- DOCUMENT PASSAGE:
::::

From dust to vinyl: how will you be remembered?
Posted by: Tony2011 on 31 August 2017
In case you missed, now you can take your dead ones for a spin. Literally!
Turning the dead into vinyl records
http://www.bbc.co.uk/news/business-40492466
There's always someone looking to prey upon the emotionally vulnerable and relieve them of their cash. I personally find this type of thing totally repugnant and exploitative. Wouldn't be allowed in my Utopian dictatorship!!
When my wife died last year, there was a leaflet in the undertakers for similar things, I don't remember albums, but paperweights and jewellery were on offer. It struck me as macabre personally, but if it gives any bereaved people comfort then I'm OK with it.
Simple: I'll be remembered by my contribution to scientific progress - that's enough for me.

::::

- RAW DATA:
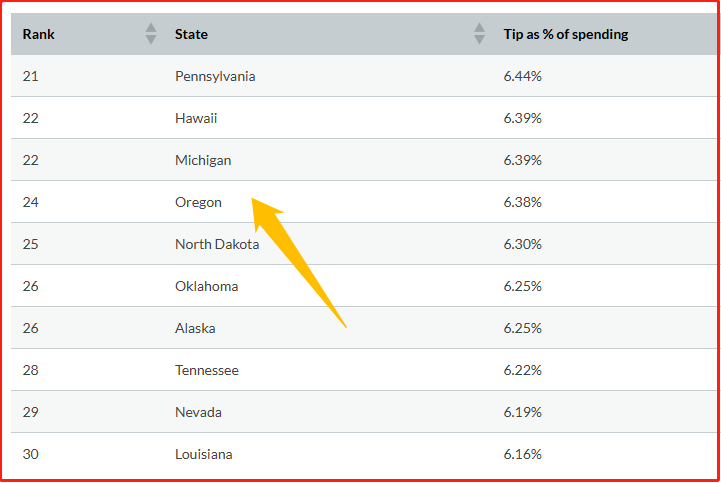
Task: Select the Hawaii row name
Action: tap(196, 118)
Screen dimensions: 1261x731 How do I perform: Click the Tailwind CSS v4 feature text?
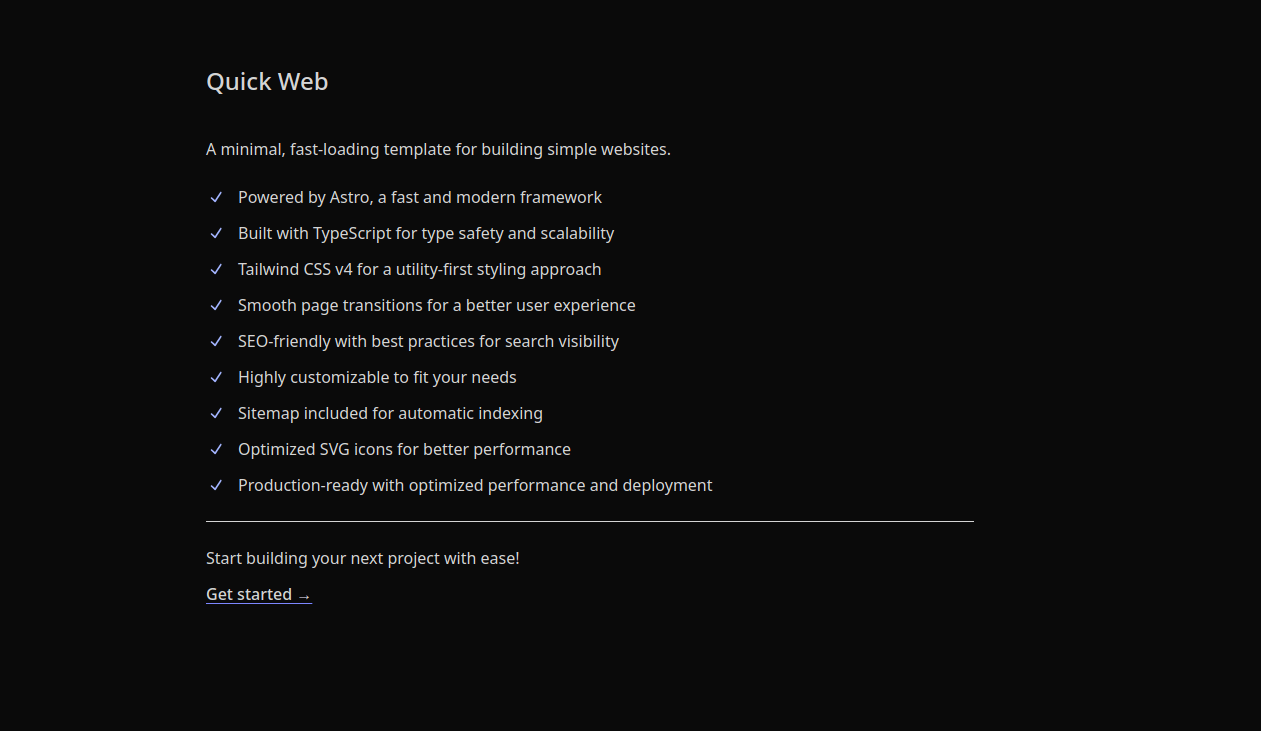[420, 270]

::::

- TASKS AND EXERCISES:
A. Using the forum thread about turning the dead into vinyl records, answer the following:
(i) Who posted the thread, and on what date?
(ii) What items did the leaflet at the undertakers offer?
(iii) By what does the final contributor expect to be remembered?
B. Continue the forum thread about turning the dead into vinyl records, adding a further reply after its last post.

- ANSWERS BY TASK:
A.
(i) Tony2011, on 31 August 2017.
(ii) Paperweights and jewelry.
(iii) By a contribution to scientific progress.

B.
Timmo1341 posted:There's always someone looking to prey upon the emotionally vulnerable and relieve them of their cash. I personally find this type of thing totally repugnant and exploitative. Wouldn't be allowed in my Utopian dictatorship!!
Or even to pray upon (for) the emotionally vulnerable; equally as bad.
I am looking to be disposed of in an unmarked location and all my possessions destroyed; damned if I want anyone to remember me.
“I don't want to achieve immortality through my work; I want to achieve immortality through not dying. I don't want to live on in the hearts of my countrymen; I want to live on in my apartment.” - Woody Allen.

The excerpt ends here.